CEMAC Cup
- Organiser(s): UNIFFAC
- Founded: 2003
- Abolished: 2014
- Region: Central Africa
- Teams: 6
- Last champions: Chad (1st time)
- Most championships: Cameroon (3 times)

= CEMAC Cup =

Football tournament in Africa

The CEMAC Cup was a non-commercialised football tournament that included only local league players from the Republic of Congo, Chad, Equatorial Guinea, Cameroon, Gabon and the Central African Republic. As the local leagues in these six countries are amateur leagues, it was a non-professional competition. However, it is a good competition for recruiters who want to sign new talent in European clubs.

These countries have also played seven tournaments before, the UDEAC Cup, from 1984 until 1990. After more than a decade, the same countries decided to revive the competition under another name, the CEMAC Cup.

SUPPLIED INFORMATION:
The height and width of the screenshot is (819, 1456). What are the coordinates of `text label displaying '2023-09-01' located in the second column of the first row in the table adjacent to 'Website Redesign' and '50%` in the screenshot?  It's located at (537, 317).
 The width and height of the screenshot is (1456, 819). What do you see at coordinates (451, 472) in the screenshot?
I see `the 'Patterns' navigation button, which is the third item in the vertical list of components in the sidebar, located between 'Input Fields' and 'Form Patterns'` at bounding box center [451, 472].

YOUR OBJECTIVE:
Reproduce the CEMAC Cup article from the top of the page word for word, with nothing changed or left out.

OUTPUT OF THE EXERCISE:
CEMAC Cup
- Organiser(s): UNIFFAC
- Founded: 2003
- Abolished: 2014
- Region: Central Africa
- Teams: 6
- Last champions: Chad (1st time)
- Most championships: Cameroon (3 times)

= CEMAC Cup =

Football tournament in Africa

The CEMAC Cup was a non-commercialised football tournament that included only local league players from the Republic of Congo, Chad, Equatorial Guinea, Cameroon, Gabon and the Central African Republic. As the local leagues in these six countries are amateur leagues, it was a non-professional competition. However, it is a good competition for recruiters who want to sign new talent in European clubs.

These countries have also played seven tournaments before, the UDEAC Cup, from 1984 until 1990. After more than a decade, the same countries decided to revive the competition under another name, the CEMAC Cup.